The Marketplace user interface was created with the idea that to make the process safer, it needs to be simpler. Automobile manufacturers have specific rules, based on research, on how to build interfaces to avoid distracting the driver. For example, content providers must minimize the number of options that are displayed for a consumer.

“You’ll notice their apps typically only have a maximum of three options, allowing consumers to strategically pick the option that they want,” Frieden says.

“Our drivers tend to order from a very limited scope of products,” says Ruskin. “I have two or three things that I typically order from Starbucks. If it’s hot, I’m ordering cold drinks. If it’s cold, I’m ordering hot drinks. … Because I know that those are the things I want, it’s really easy for me to serve that up on the dashboard of a car.”

Here’s a typical scenario: Mom is driving home from work and gets a call over the vehicle’s Bluetooth-enabled phone functionality from her husband to pick up coffee. She presses the Marketplace logo on her SUV’s touchscreen, selects the Starbucks app and in three clicks orders and pays for two cups of the usual for pickup via the drive-thru. The order is waiting for her when she arrives.

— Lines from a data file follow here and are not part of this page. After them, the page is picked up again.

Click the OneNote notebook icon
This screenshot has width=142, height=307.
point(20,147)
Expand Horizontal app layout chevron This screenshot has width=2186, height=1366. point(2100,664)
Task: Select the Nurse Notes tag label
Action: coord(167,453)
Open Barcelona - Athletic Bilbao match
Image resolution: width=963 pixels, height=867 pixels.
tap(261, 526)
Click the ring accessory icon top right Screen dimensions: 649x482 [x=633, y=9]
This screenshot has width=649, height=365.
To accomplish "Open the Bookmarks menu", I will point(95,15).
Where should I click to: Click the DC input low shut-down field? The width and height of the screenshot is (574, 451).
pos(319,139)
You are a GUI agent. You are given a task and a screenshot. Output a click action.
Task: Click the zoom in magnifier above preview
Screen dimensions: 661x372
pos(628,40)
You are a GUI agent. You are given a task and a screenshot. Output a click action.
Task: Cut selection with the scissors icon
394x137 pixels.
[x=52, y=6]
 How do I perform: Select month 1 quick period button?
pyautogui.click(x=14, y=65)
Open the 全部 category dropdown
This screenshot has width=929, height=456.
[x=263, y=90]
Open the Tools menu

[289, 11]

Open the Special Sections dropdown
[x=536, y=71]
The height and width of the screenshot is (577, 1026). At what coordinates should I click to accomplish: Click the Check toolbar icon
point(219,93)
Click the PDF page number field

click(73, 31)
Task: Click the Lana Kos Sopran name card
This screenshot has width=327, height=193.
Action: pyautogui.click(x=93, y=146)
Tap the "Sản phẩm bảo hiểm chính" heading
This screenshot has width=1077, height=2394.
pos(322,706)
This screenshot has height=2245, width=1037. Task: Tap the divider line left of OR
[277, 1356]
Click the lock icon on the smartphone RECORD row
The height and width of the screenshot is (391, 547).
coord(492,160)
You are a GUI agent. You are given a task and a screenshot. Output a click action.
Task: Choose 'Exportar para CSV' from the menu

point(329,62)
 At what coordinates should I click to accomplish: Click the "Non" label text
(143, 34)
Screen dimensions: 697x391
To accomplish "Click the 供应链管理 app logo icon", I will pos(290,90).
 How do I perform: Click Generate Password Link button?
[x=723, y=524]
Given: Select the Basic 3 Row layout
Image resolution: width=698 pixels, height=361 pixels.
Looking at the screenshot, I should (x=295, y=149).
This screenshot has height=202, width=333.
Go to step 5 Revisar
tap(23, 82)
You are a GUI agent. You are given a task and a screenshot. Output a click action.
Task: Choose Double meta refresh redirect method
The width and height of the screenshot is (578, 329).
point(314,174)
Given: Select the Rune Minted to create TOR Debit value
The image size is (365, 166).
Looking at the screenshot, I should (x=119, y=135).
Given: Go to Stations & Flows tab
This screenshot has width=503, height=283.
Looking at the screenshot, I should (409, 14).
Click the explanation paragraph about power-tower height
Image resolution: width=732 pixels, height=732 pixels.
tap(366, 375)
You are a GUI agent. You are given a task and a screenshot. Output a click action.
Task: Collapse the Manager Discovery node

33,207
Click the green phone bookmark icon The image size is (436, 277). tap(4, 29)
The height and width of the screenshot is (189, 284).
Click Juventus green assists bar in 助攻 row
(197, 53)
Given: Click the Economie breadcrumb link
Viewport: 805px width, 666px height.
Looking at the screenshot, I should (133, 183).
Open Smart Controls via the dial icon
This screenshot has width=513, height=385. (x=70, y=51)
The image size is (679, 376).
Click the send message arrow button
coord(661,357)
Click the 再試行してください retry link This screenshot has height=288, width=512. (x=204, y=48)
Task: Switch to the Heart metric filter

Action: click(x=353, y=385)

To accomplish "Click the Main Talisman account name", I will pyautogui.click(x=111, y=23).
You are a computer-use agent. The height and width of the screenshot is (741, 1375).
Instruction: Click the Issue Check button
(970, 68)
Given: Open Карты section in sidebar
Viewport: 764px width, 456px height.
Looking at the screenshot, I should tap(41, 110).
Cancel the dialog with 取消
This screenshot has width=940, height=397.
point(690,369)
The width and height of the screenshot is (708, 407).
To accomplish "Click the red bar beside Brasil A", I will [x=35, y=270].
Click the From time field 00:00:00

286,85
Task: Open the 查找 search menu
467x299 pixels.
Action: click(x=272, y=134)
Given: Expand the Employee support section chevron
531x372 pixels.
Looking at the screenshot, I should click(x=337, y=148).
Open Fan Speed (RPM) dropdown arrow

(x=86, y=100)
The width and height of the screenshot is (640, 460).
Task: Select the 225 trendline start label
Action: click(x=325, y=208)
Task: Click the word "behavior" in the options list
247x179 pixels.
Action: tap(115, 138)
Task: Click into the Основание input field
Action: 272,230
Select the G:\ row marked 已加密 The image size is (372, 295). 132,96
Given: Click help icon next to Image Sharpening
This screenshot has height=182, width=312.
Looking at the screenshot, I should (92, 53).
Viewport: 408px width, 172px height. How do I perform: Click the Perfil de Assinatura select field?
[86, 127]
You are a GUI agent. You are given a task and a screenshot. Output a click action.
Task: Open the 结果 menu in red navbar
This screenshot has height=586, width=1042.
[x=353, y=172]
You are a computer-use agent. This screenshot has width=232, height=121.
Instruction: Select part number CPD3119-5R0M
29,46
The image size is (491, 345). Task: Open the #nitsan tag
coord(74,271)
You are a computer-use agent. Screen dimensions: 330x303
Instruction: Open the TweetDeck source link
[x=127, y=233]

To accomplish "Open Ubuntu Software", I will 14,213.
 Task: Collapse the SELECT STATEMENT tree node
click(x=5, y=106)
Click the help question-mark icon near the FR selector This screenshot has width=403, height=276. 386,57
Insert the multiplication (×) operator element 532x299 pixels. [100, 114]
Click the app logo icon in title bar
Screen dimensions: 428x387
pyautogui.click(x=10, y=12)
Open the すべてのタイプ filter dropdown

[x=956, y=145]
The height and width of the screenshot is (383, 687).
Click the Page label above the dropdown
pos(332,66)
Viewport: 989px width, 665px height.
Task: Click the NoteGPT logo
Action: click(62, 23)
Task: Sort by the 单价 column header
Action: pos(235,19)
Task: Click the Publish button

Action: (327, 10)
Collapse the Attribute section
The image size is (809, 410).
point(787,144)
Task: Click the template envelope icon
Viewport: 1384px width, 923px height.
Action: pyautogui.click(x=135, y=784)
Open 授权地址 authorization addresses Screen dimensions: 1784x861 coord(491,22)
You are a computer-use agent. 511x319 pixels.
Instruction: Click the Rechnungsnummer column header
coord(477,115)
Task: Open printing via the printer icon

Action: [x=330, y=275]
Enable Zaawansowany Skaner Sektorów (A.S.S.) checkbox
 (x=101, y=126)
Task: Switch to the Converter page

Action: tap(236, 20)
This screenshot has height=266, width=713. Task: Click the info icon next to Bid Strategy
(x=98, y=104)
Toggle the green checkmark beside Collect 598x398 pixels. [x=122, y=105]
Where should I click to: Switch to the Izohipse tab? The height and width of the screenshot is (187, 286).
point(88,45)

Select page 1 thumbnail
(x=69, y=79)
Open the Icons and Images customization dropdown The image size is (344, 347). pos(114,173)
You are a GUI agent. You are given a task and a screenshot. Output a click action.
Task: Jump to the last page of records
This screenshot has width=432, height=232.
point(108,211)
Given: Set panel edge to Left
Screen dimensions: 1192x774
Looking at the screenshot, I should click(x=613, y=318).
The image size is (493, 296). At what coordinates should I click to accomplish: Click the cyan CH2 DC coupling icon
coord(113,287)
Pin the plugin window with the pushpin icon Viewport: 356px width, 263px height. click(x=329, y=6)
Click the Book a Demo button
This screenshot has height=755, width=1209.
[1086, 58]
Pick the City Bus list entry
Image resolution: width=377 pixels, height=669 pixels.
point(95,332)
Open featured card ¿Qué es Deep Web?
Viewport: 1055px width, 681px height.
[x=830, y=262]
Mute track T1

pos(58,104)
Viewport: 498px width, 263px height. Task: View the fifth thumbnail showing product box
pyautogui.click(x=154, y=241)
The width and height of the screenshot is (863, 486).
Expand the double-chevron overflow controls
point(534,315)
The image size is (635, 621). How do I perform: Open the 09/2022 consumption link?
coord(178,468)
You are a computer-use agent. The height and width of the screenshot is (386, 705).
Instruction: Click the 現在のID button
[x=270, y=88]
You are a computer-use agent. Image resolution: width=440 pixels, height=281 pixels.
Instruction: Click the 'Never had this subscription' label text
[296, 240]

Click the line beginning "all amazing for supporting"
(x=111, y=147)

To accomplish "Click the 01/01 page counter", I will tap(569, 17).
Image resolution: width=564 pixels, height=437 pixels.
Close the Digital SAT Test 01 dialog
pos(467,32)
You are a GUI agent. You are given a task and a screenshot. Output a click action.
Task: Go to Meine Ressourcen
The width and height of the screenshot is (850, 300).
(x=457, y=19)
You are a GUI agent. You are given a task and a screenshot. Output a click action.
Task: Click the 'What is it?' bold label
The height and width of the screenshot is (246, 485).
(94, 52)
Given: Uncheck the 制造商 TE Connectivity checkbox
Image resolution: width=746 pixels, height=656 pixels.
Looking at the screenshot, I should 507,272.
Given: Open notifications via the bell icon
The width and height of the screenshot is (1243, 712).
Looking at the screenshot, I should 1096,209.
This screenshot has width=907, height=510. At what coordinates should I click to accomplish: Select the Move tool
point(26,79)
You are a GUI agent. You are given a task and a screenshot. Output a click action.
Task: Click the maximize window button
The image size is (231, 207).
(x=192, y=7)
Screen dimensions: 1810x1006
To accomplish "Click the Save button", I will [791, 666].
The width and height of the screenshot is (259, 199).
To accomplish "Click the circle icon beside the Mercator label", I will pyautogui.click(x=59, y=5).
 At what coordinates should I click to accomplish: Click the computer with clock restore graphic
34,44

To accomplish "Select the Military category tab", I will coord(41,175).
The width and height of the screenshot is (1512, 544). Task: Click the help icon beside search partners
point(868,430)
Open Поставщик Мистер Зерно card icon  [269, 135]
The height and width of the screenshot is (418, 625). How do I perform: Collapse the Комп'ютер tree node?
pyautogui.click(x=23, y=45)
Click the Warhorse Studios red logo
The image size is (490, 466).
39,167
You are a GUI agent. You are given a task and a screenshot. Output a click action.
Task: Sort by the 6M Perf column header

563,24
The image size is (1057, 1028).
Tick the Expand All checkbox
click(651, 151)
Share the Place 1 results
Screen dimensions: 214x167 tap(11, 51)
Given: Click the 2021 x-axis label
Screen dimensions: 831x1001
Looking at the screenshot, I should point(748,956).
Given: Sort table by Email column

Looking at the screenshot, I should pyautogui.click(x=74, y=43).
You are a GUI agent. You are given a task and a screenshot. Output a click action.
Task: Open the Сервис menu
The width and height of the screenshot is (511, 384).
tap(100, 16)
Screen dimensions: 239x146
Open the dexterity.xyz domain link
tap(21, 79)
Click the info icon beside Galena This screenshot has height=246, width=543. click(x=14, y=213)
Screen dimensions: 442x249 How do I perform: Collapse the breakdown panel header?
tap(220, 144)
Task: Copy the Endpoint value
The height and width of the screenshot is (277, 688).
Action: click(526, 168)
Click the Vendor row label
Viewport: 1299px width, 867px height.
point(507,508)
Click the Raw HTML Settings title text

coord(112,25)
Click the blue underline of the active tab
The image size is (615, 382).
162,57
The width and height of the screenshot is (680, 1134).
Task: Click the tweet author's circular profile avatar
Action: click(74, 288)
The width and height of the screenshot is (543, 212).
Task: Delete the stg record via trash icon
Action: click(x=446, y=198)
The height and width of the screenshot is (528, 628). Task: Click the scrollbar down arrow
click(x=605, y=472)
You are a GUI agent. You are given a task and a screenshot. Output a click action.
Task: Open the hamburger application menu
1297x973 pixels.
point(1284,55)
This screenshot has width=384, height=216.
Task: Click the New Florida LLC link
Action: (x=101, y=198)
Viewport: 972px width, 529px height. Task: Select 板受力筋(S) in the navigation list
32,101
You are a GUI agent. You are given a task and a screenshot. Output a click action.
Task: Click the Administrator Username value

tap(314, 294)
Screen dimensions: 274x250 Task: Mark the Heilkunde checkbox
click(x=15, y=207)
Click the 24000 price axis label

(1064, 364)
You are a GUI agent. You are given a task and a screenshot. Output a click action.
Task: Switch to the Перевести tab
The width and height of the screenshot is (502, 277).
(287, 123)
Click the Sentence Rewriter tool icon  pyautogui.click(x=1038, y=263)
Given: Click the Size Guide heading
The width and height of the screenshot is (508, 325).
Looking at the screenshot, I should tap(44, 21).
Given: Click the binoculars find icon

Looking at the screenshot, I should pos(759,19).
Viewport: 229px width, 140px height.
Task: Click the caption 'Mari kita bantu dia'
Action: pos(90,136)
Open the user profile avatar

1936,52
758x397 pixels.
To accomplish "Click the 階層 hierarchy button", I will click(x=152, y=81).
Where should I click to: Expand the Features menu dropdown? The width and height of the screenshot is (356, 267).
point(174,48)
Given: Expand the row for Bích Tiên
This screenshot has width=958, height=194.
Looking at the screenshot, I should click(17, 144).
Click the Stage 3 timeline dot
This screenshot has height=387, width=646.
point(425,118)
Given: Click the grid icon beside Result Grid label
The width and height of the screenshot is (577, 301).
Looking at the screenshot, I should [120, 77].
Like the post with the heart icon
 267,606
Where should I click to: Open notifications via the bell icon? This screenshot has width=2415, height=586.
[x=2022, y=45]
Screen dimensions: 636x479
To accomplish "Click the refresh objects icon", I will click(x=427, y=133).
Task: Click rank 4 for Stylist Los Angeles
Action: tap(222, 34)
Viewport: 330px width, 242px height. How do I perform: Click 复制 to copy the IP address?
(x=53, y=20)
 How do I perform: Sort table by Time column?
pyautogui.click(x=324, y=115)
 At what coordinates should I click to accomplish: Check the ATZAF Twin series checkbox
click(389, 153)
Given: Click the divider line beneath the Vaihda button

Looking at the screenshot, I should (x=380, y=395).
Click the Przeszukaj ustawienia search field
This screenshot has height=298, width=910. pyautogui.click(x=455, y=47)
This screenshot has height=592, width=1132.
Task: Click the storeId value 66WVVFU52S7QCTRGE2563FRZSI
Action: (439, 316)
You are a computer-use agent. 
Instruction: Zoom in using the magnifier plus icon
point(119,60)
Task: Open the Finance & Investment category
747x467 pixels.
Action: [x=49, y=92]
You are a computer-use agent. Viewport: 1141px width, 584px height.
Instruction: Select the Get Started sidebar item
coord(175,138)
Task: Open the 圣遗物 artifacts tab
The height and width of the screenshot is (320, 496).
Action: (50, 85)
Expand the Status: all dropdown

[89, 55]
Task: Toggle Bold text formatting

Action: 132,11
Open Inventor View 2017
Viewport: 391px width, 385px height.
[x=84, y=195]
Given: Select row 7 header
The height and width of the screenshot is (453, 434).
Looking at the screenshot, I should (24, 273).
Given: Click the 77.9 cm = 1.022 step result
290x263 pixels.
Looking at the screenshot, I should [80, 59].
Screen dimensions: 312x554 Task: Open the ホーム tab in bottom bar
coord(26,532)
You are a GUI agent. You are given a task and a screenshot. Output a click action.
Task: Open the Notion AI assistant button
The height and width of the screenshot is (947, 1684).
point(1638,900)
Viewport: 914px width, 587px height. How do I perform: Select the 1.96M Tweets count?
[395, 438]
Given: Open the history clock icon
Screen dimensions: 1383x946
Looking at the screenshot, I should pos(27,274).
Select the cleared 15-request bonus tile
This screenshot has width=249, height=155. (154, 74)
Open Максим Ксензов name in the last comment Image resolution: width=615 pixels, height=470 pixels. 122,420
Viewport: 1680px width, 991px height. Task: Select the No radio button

Parking is another example in which safety can be enhanced. Marketplace features Parkopedia, a parking-services provider that helps drivers find, reserve and pay for parking spaces. Mapping technology allows it to suggest parking options to drivers via the vehicle dashboard as they get ready to end their journey.

“It’s actually enhancing the way that the consumer navigates to their final parking place, so they’re not driving around looking for parking places,” Frieden says. “We’ve already identified a parking spot in the direction of travel on the same side of the road that allows them to very quickly and safely pull into that spot.” Or, if a user is returning a rental car, they can get fueling options on the way to the airport.

“The focus is two things: making sure that we minimize choices that would distract the driver, and also put the intelligence and logic into these applications that make it even safer than the way that we drive around looking for parking or fuel today,” he says.

Where can Marketplace go from here? “We’ll go not only where the merchants want us to go, but also where drivers are telling us they want us to be,” Ruskin says. For example, some retailers may want to offer ordering and curbside pickup of food and beverages through the platform, especially those without drive-thrus.

Over the next couple of years, Shell expects to partner with more car manufacturers on their connected-car applications. In the longer term, Blyde would like to explore the opportunities related to “next-generation” automotive interface platforms such as Apple’s CarPlay and Google’s Android Auto apps: “When will we get to put those experiences onto those other platforms that are not necessarily just owned by the car manufacturers?”